The pirates have three important characteristics: infinitely smart, infinitely bloodthirsty, and infinitely greedy.

Starting with the lowest ranked Pirate 5, they each must propose a way to split the treasure among them. If the proposal is not accepted by a majority of the pirates, the proposing pirate will be thrown overboard.

What proposal should Pirate 5 make?

ok I think I’ve got something. a few additional details to clarify:

-50% is not a majority and would get the pirate thrown overboard

-pirates are more greedy than bloodthirsty, even for one coin

-pirate 1 can beat pirate 2 if it comes down to them

-a pirate can vote for his own proposal

***WARNING: SPOILER BELOW***

.

.

.

.

.

.

.

.

.

.

.

.

.

.

.

.

.

.

.

.

.

.

.

.

.

.

.

.

.

.

.

.

.

I worked it backwards to get to the winning solution:

2 pirates left: if it were down to 2 pirates, pirate 2 would have no choice but to give all the gold to pirate 1. if he proposed anything else, pirate 1 would vote against it, the vote would be 50/50 and pirate 2 would go overboard. arguably pirate 1 would vote against pirate 2 and throw him overboard even if he gave him all the gold just to fulfill his bloodthirsty nature. I’ll proceed under that assumption.

3 pirates left: pirate 3 knows that pirate 2 is screwed no matter what so he will vote for anything p3 proposes. (in this sense, p1 also knows that he is screwed because it will never get down to 2 pirates). so p3 takes all the gold, and p2 votes in favor just to save his life. p1 votes against, but they have a majority.

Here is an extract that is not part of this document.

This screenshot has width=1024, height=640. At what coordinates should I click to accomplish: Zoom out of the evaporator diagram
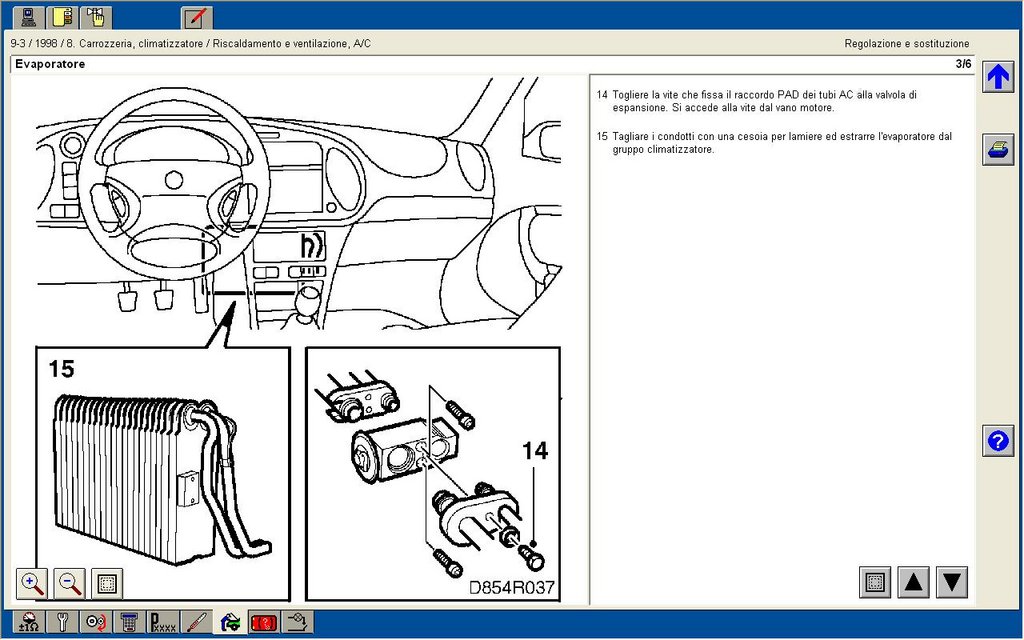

4 pirates left: p4 needs 3 votes for a majority. p3 will vote against no matter what because he knows that when it gets down to 3 pirates, he will get all the gold. so p4 offers p1 and p2 each one piece of gold and takes 998 for himself, and gives nothing to p3. p1, p2, and p4 vote in favor.

5 pirates left: p5 also only needs 3 votes. as above, p4 will vote against no matter what since he gets 998 if p5 goes overboard. however, p3 knows that he will get nothing if p5 goes overboard so he will vote in favor for just 1 gold piece. p5 only needs one more vote from either p1 or p2. so he gives p1 2 pieces of gold (one piece more than p4 would give him) and gives p2 nothing since he doesn’t need his vote anymore. so p1 votes in favor and p2 against.

solution:

pirate 5 proposes that he take 997, p1 gets 2, p3 gets 1, and the rest

get nothing. p1, p3, and p5 vote in favor. p2 and p4 vote against. the

proposal passes.

thoughts?

Killer job.

Is it possible in your solution that p2 get 2 coins and p1 get nothing? (Basically swapping the two.)

Or, is it possible for p5 to propose that he take 998, p3 gets 1, and p1 gets 1? If this works, he makes out with another coin. Remember, with 5 pirates left, p3 needs to cut a deal pronto or he’s screwed when p4 proposes. If we can find a reason for one of the other guys to accept only 1 coin right here, it seems p5 could make out with 998.

yes, p1 and p2 are interchangeable. but whomever you choose has to get 2 coins because they would each get 1 from p4 anyway, so their bloodthirsty nature would cause them to toss p5 overboard just for the hell of it if the deal wasn’t better.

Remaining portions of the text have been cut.